Photo credit: Groundtruth

In South Africa, a simple test using a 'clarity tube' that measures the clarity of water has empowered citizen scientists to warn authorities of water pollution issues affecting their health and livelihoods. A new study has shown that the data from this method are reliable and can augment slower and more expensive laboratory testing. The tool has already been used to alert local authorities to water pollution issues affecting rivers and communities, and could be used internationally to monitor the Sustainable Development Goal (SDG) targets on water.

Pollution from wastewater treatment services can have a dramatic effect on life in rivers and the communities that depend on clean freshwater. As much as 80-90% of wastewater in the global South is dumped into water systems with little to no treatment.

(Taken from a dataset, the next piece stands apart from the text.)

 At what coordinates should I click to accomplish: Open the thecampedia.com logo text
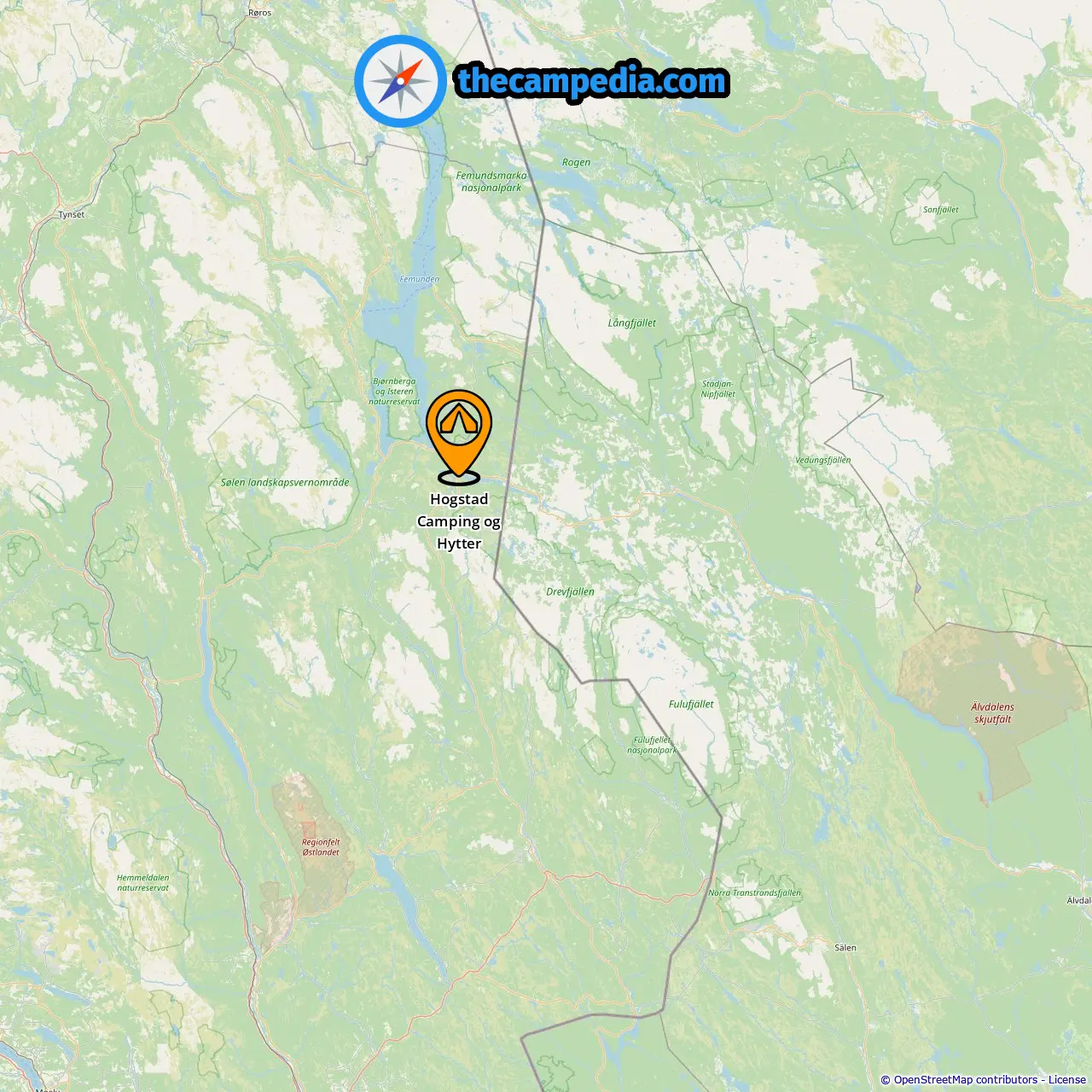coord(592,82)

A useful way to get an estimate of water quality and track pollution sources is to look at the level of suspended matter in the water - total suspended solids or TSS. The TSS in water gives an idea of how much light can penetrate the water, what the visibility for aquatic organisms such as fish will be, the potential for the water to contain some kinds of harmful organisms, and how costly the water will be to treat. TSS can be measured precisely in a laboratory, but governments in the global South do not have the financial or infrastructural capacity to implement this costly process to act on TSS-related pollution issues.

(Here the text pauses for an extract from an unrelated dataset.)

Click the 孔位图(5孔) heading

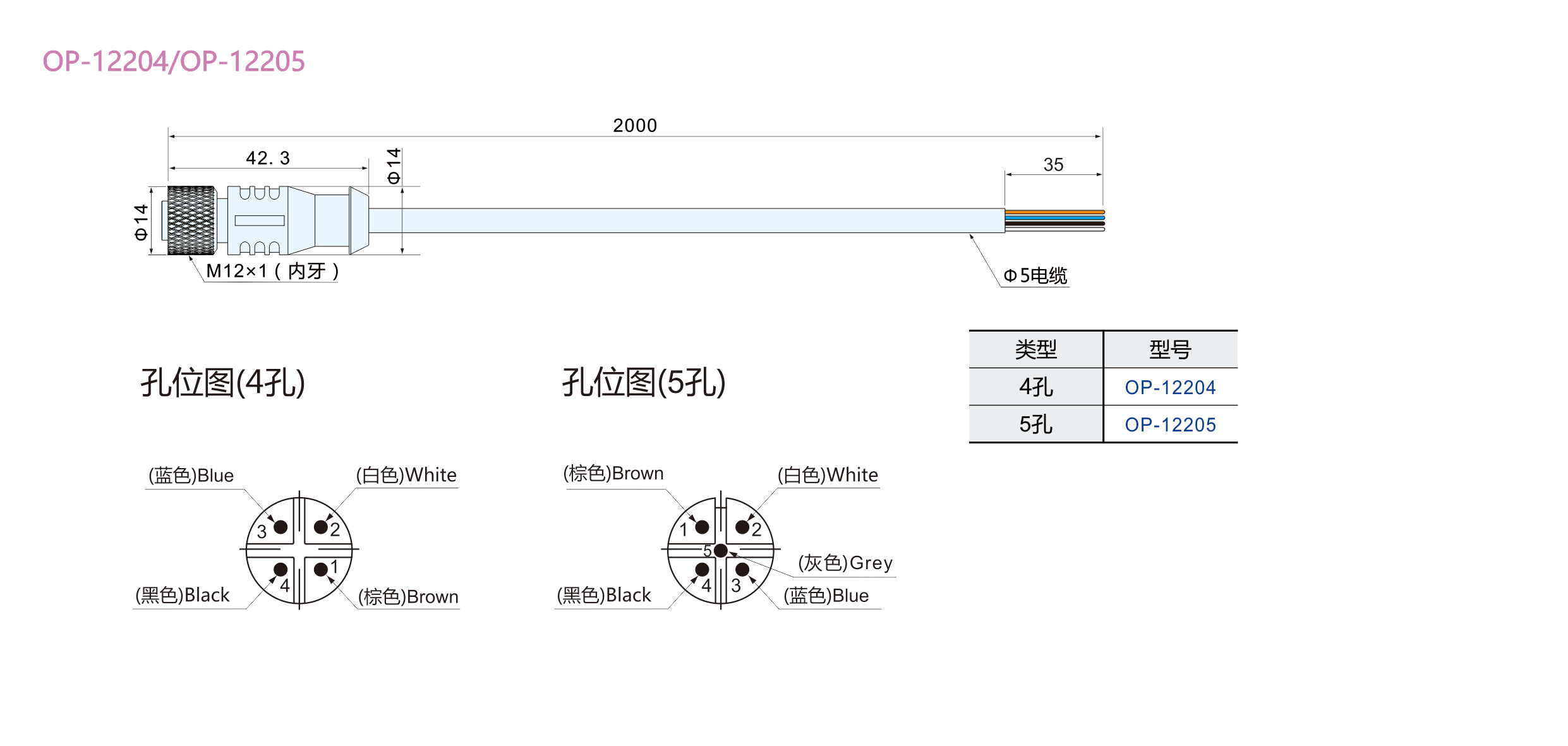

Using a clarity tube provides a simple, easy, real-time alternative anyone can use at the water source they want to test. One simply fills the long acrylic tube with water and looks down its length. At the end, there is a black target that can be moved closer or further. To take a reading, one measures the distance at which the target is no longer visible.

The clarity tube distance measurement has been shown by several studies of rivers around the world to be closely correlated with laboratory measurements of TSS, as was corroborated over several years of monitoring in different Southern African river systems by the new study.

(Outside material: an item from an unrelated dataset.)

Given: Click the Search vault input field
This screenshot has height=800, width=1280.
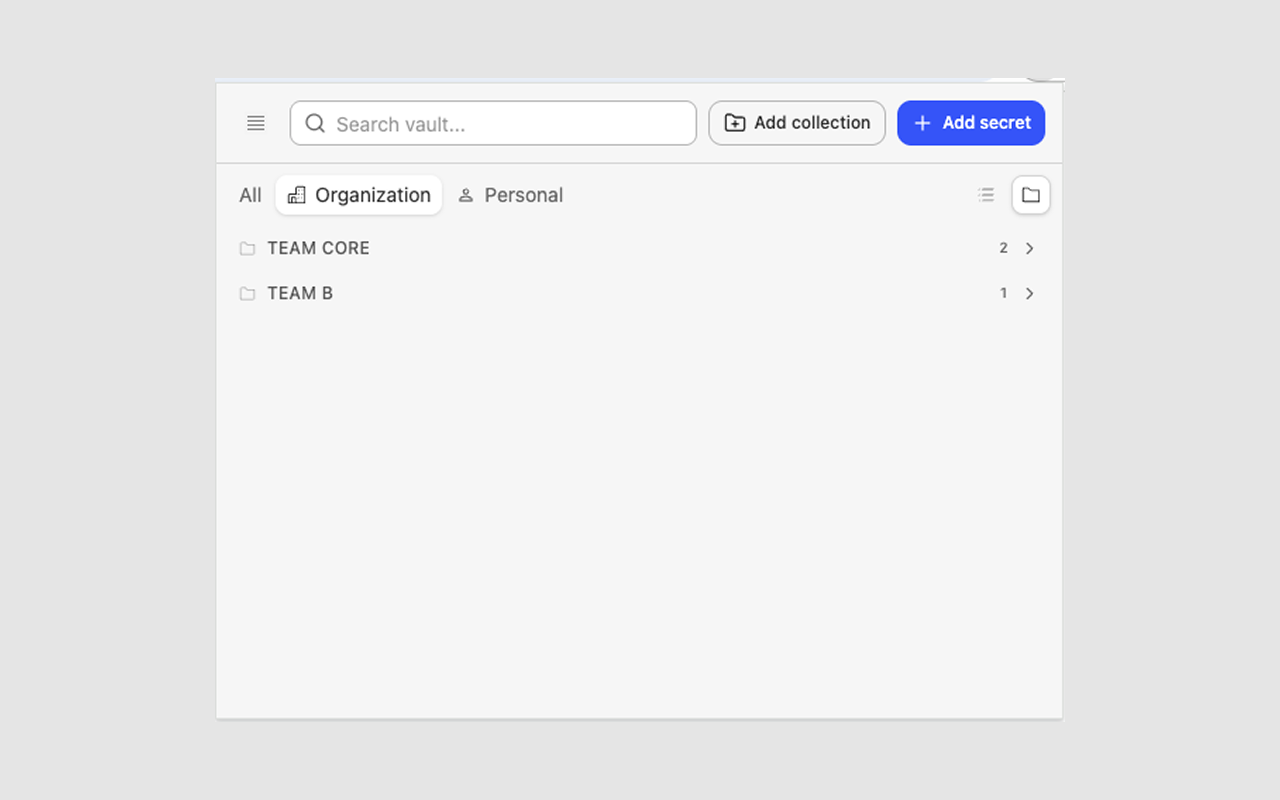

During 2018 to 2021, the study team collected samples from the outlets of two wastewater treatment works in KwaZulu-Natal Province, South Africa, and measured the TSS in the samples both in a laboratory and using clarity tubes. The study also analyzed data collected by citizen scientists using clarity tubes to measure TSS at the outlet of the wastewater treatment works three times a day, every day from 2012 to 2019.

The study also found that clarity tube testing is consistent no matter who performs it. Both professional and citizen scientists collected data, and there was no significant differences between measurements taken by different clarity tube operators, or different measurements taken by the same operator.

The goal for establishing water clarity tubes as a widespread citizen science technique is not to replace traditional testing. Rather, it is to greatly expand the scope and frequency of water monitoring to identify when more detailed testing should occur.

For example, a key finding of the study is that water quality varied a lot during the day, due to the variable nature of wastewater treatment. This would not be picked up by the normal testing protocols, but was easily identified by dedicated citizen scientists.

The study was funded by Groundtruth, the International Water Management Institute (IWMI) through the CGIAR Digital Innovation Initiative, and the Duzi‐uMngeni Conservation Trust (DUCT), with incredible long-term contributions from volunteers.

Clarity tube testing may already be having an impact. During the course of the study, clarity tube measurements indicated that local wastewater treatment works were releasing untreated wastewater, reaching zero percent compliance with effluent composition regulations by mid 2016. This led to meetings between stakeholders, the works operators and municipal authorities based on the warnings provided by the citizen science clarity tube data. In a year-and-a-half following the meeting, compliance rose to 60-70% of the time.

For this reason, the study team are excited about the potential of clarity tube testing as a new means to monitor water quality and empower communities around the world, for example as part of monitoring to report on the SDGs. In the Limpopo River Basin, citizen science will be a key input into the Digital Twin being developed for water management authorities: a virtual representation of key processes in the water system that will allow decision-makers to simulate the impact of interventions across the water system.